Aslında “an” ve “devran” geçirgen kavramlar.
Hayatlara dair anlar vardır ki, koca bir devran kıymetindedir. Ama devran da vardır ki; katre-i an etmez.
Gündelik hayatlarımız o denli iş, güç, hayat meşgalesi içinde geçiyor ki, zaman yeli misali.
Ardımıza dönüp baktığımızda onca hayatın nasıl da çoğu kez an’ı yaşamadan keşke “şunu da” yapsaydım! Filanca hasreti de içimde komasaydım! Dediğimiz ne kadar çok ardımızda kalan özlemlerle duruyor, ardımız sıra seğirtiyor.
Geçen hafta sonu yeni kitabın imzası için İstanbul Tüyap kitap fuarından sıyrıldığım ve “anın ahengini” yaşamalı dediğim an’lardan birinde arkadaşımın sözü kendime getirdi beni. An’ı yaşadığımı(zı) düşündüğüm(üz) anda bile aslında an’ı yaşamıyorduk!

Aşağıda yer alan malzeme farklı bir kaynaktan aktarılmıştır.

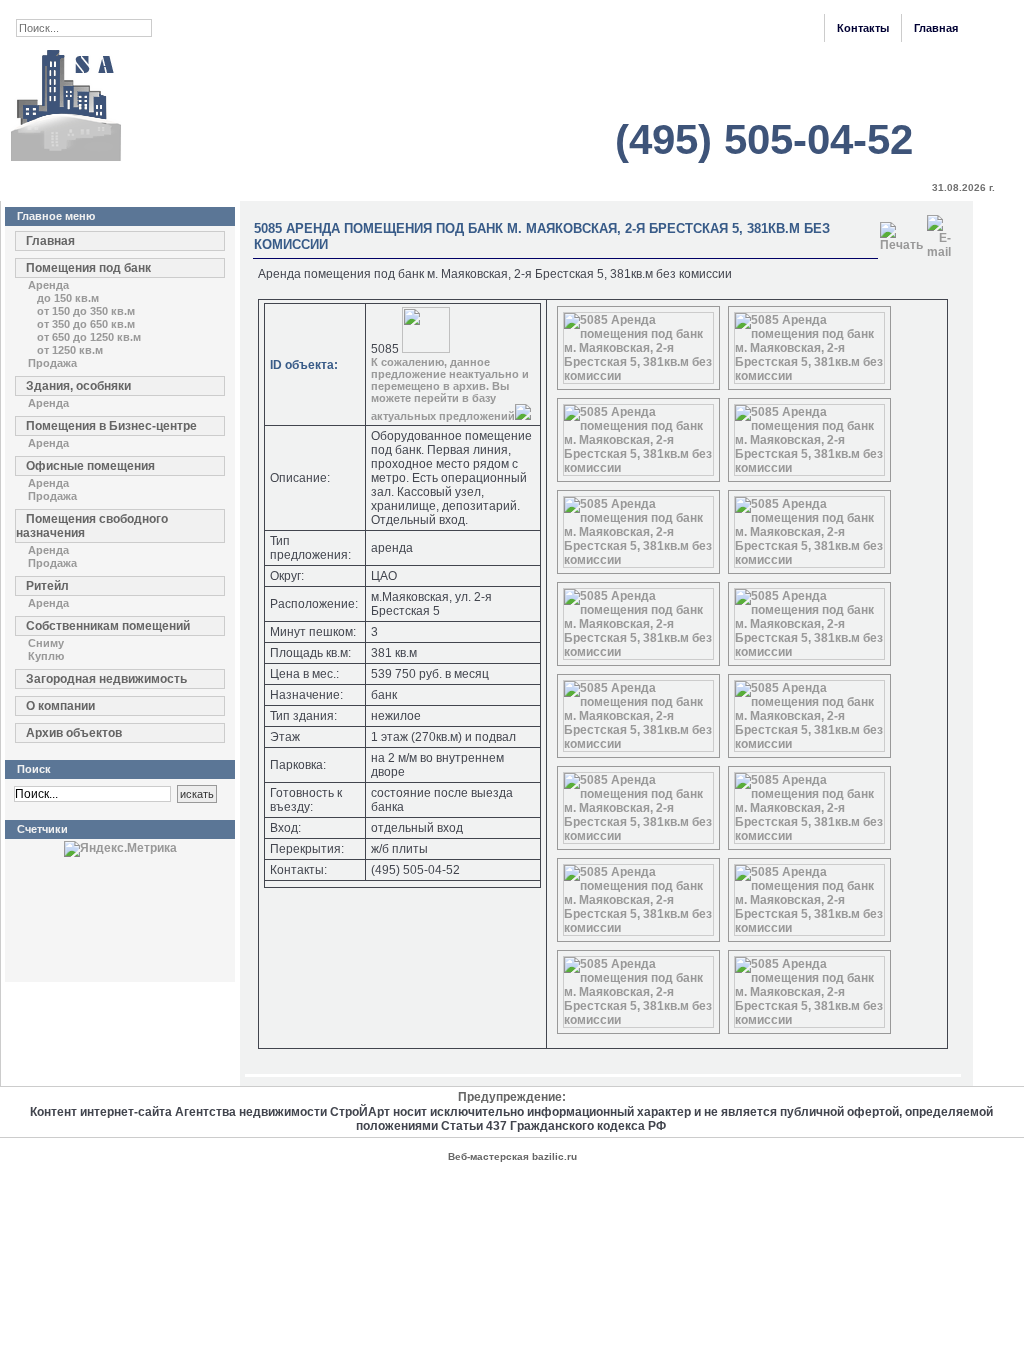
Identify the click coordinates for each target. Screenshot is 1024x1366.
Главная (936, 28)
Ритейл (47, 586)
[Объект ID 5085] (638, 376)
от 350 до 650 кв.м (86, 324)
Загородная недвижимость (106, 679)
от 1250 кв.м (70, 350)
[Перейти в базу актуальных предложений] (523, 416)
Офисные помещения (90, 466)
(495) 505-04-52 (764, 139)
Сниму (46, 643)
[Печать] (901, 233)
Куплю (46, 656)
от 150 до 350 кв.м (86, 311)
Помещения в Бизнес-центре (111, 426)
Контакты (863, 28)
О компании (60, 706)
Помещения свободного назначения (92, 526)
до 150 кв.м (68, 298)
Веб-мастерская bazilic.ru (512, 1156)
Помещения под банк (88, 268)
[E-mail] (939, 233)
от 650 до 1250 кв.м (89, 337)
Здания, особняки (78, 386)
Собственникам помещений (108, 626)
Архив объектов (74, 733)
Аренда (48, 285)
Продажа (52, 363)
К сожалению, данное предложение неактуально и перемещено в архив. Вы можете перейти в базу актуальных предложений (450, 389)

Çünkü içinde bulunduğumuz anlar bile kendimize ait değildi, olamıyordu.
“İş, güç” dediklerimiz bir yerlerinden teğelleyerek tutunduklarımız, aslında an dediğimizi, zaman dediğimizi de, hayat dediğimizi de bir şekilde sarıp sarmalıyordu!
İnsan tekini yakın bildiklerinden, dostlarından, arkadaşlarından, sevdiklerinden hatta kendinden; alıp götürüyordu ötelere, bir yerlere, uzaklara...
Çoğu kez farkında ol(a)muyorduk bu hâllerin!
Bazen bu kaba gerçeklikten sıyrılmanın yolu; doğru zamanda akılla, ustalıkla sarf edilen iki kelimeden geçiyormuş meğer: An’ı yaşa...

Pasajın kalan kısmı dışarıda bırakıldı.